Data Access and Strong Typing

Sunday, July 31, 2005

There is a gap between the world of SQL data and objects in statically typed language environments. Efforts are being made to bridge it, and there are different approaches pursued.

I'm running experiments as well. The idea is to use generic types, dynamically constructed from column types. Doing so with an interpreter (.NET Console), the goal is to hide the fact that reflection is used to construct types, and make things seamless at that language level. But before mucking with the language, let's create utility functions as a proof of implementation.

The point here is that records have a type, just like in SQL, even though that type changes with the select statement - it depends on the table and columns qualified. The application should be able to use such information for greater type safety.

Type safety, anyway. An interpreter doesn't perform static type checking - there's no difference between compile time analysis and runtime (even though it's possible and often useful to detect certain errors before any code is executed). Apart from that difference, type checking in scripting can be just as strict as in a compiled language. Using expressive types helps recuce errors.

What's most important is that type coercion not occur. Especially anything that involves parsing, like string/integer conversions. Errors should occur always when there's a type mismatch, not just some of the time. That's what I mean saying that strong typing has value even in a scripting environment.

Lab Time

We'll use the code interpreter in WebEdit.NET (.NET Console). The user function can be coded in an editor window and evaluated with code:Vars.Eval(Vars.TextAll). Furthermore, we need the following:

Whidbey (Beta 2 is OK).
The DataDocs AddIn, up and running.
The Tuples library.

As a prerequisite, the Tuples library must be built as a DLL, copied into WebEdit's "bin" directory, and loaded with the command code:load Tuples.dll.

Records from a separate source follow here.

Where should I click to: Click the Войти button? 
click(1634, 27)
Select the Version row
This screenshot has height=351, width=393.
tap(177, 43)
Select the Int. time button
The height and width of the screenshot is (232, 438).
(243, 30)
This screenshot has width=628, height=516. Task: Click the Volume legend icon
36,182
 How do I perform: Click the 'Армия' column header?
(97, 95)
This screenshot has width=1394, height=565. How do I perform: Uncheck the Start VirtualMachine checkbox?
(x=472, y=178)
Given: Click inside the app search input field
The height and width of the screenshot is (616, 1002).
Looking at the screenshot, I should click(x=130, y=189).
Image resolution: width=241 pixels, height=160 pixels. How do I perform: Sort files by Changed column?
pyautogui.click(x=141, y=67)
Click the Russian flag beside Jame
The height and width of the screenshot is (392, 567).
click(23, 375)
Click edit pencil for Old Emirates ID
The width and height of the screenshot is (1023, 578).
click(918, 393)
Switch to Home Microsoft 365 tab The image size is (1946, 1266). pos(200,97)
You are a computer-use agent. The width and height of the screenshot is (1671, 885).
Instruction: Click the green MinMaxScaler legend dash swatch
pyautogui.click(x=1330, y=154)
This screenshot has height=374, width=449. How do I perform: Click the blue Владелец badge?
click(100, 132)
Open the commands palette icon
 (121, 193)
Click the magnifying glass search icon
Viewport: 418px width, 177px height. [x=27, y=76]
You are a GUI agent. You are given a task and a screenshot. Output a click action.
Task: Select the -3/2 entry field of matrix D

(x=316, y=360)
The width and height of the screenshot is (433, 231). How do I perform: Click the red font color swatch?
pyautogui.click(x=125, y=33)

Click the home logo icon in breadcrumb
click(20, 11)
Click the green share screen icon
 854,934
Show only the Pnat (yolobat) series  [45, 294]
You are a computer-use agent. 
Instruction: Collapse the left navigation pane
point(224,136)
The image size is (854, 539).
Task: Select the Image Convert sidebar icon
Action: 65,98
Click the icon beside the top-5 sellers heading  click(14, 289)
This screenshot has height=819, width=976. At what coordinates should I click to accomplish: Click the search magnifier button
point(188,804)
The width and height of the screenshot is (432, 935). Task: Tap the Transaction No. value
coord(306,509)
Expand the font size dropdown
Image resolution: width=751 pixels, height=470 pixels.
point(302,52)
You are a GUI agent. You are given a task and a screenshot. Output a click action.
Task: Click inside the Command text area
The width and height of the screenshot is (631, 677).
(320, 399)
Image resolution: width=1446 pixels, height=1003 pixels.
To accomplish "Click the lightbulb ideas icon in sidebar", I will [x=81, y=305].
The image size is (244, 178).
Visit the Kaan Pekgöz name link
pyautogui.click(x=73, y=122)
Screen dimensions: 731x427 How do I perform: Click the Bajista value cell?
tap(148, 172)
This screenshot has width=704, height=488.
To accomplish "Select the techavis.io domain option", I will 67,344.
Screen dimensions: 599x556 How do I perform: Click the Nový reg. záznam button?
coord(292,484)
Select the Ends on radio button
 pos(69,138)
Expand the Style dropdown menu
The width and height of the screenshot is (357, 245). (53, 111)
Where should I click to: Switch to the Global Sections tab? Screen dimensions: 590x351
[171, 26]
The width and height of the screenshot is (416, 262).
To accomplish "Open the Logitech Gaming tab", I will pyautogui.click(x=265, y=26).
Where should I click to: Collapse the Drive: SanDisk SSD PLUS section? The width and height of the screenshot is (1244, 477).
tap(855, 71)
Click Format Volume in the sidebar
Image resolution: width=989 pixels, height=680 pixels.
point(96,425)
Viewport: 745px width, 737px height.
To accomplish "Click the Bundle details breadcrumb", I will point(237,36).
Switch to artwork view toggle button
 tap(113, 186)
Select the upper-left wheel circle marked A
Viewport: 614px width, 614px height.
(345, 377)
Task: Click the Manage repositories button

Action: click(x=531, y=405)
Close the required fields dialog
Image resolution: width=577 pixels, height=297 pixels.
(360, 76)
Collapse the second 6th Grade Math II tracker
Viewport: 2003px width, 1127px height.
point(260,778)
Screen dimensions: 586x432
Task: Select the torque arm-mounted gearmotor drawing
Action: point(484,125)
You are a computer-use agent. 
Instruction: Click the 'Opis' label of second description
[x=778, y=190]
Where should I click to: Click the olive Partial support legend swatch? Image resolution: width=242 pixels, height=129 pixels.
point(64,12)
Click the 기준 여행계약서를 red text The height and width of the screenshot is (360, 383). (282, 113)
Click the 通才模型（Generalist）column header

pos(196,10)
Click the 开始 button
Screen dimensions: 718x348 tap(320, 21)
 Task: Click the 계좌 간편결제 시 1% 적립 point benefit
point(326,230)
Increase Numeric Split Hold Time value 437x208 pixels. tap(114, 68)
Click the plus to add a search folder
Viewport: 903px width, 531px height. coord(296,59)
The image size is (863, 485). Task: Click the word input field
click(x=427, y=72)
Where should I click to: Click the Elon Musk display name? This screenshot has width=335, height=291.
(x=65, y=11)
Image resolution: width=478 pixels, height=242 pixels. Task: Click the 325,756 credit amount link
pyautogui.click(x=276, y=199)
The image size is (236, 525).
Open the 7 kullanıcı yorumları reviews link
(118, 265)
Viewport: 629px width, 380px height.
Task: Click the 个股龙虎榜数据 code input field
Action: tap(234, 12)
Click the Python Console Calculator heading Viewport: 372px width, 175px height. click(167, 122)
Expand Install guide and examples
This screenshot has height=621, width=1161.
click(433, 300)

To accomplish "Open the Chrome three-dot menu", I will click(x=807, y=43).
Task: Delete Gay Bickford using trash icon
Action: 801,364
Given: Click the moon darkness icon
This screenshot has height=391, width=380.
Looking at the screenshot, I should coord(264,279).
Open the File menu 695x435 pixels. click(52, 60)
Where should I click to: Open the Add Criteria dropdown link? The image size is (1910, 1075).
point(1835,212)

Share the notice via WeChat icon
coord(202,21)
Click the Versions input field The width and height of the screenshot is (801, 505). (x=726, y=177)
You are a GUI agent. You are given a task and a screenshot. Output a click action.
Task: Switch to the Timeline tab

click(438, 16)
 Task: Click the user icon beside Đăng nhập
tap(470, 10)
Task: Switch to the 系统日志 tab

First, we need a data reader. With the DataDocs AddIn we can make use of data source definitions as well as existing data items. Or, we can just pass an ad-hoc command string to some routine for querying against any data source defined:

dataGetReader("data:item?Documents.All@WebEdit");
dataGetReader("data:sql? select * from Documents @WebEdit");

Of course, you can obtain the data reader any way you like. In this example, I assume a certain data source definition. So, let's have a function:

dataGetReader(sCmd)
{
    dsp = DataDocs.CDataDocsConnector.Instance.DataStorageProvider;
    entry = dsp.CreateHistoryEntry(sCmd);
    storage = dsp.CreateStorage(new CWebEditDocument(), entry);
    cmd = storage.GetDataSelectCommand();
    cmd.Connection.Open();
    cmd.ExecuteReader();
}

Now, we've got a data reader in open state. Later, we need to close it, as well as the connection, but that's not part of this exercise.

The data reader has information about the column types. We shall now turn the to the generics facilities in .NET 2.0, so that we can turn records into objects of a type specific to the table:

dataGetTupleType(record)
{
    Check.ValueSmallerOrEqual(record.FieldCount, 5, "Generic tuple support is limited to 5 columns max.");
    sbType = new StringBuilder();
    sbType.Append("Tuple<");
    fAfterFirst = false;
    loop(i in record.FieldCount){
        if(fAfterFirst){
            sbType.Append(",");
        }
        sbType.Append(record.GetFieldType(i).FullName);
        fAfterFirst = true;
    }
    sbType.Append(">");
    Reflect.FindType(sbType.ToString());    
}

You can test this function and conveniently trace the type name with the following statements:

tp = dataGetTupleType(reader);
Reflect.GetTypeName(tp, new CCSharpSyntaxProvider(), CCodeOptions.Natural);
// Tuple<string, string>

We'll collect the row objects in a generic list bound to that tuple type:

dataGetListType(tpTuple)
{
    tpGenericList = Reflect.FindType("System.Collections.Generic.List<>");
    typeArgs = Ary.CreateArray(tpTuple.GetType(), tpTuple);
    tpGenericList.MakeGenericType(typeArgs);
}

Finally, the following function instantiates record objects and puts them into a new strongly-type list, when given a data reader:

dataGetTupleList(reader)
{
    tpTuple = dataGetTupleType(reader);
    tpList = dataGetListType(tpTuple);
    list = Activator.CreateInstance(tpList);
    while(reader.Read()){
        args = new object[reader.FieldCount];
        loop(i in reader.FieldCount){
            args[i] = reader.GetValue(i);
        }
        rec = Activator.CreateInstance(tpTuple, args);
        list.Add(rec);
    }
    reader.Close();
    list;
}

Language Integration

If we knew the row type at coding time, we could create both the objects and the list more simply, writing:

new Tuple<string, string>(reader.GetValue(0), reader.GetValue(1));
new List<Tuple<string, string>>();

Remember that we're in a scripting scenario here. The helper functions above could just as well live somewhere in the interpreter, and mapping query results to record-specific types could be part of the language:

list = select * from documents;

Since SQL statements are terminated by semicolons, just like C# statements, they could occur anywhere an expression is expected. We'd just need more keywords, but hey, that hasn't stopped me before. How far are you willing to go?

There's one interesting language project for integrating data: The Cω (pronounced "C Omega") research language. It's based on C#, and under the hood makes use of new Whidbey features, such as iterators and generics. Interestingly, it also has tuple types.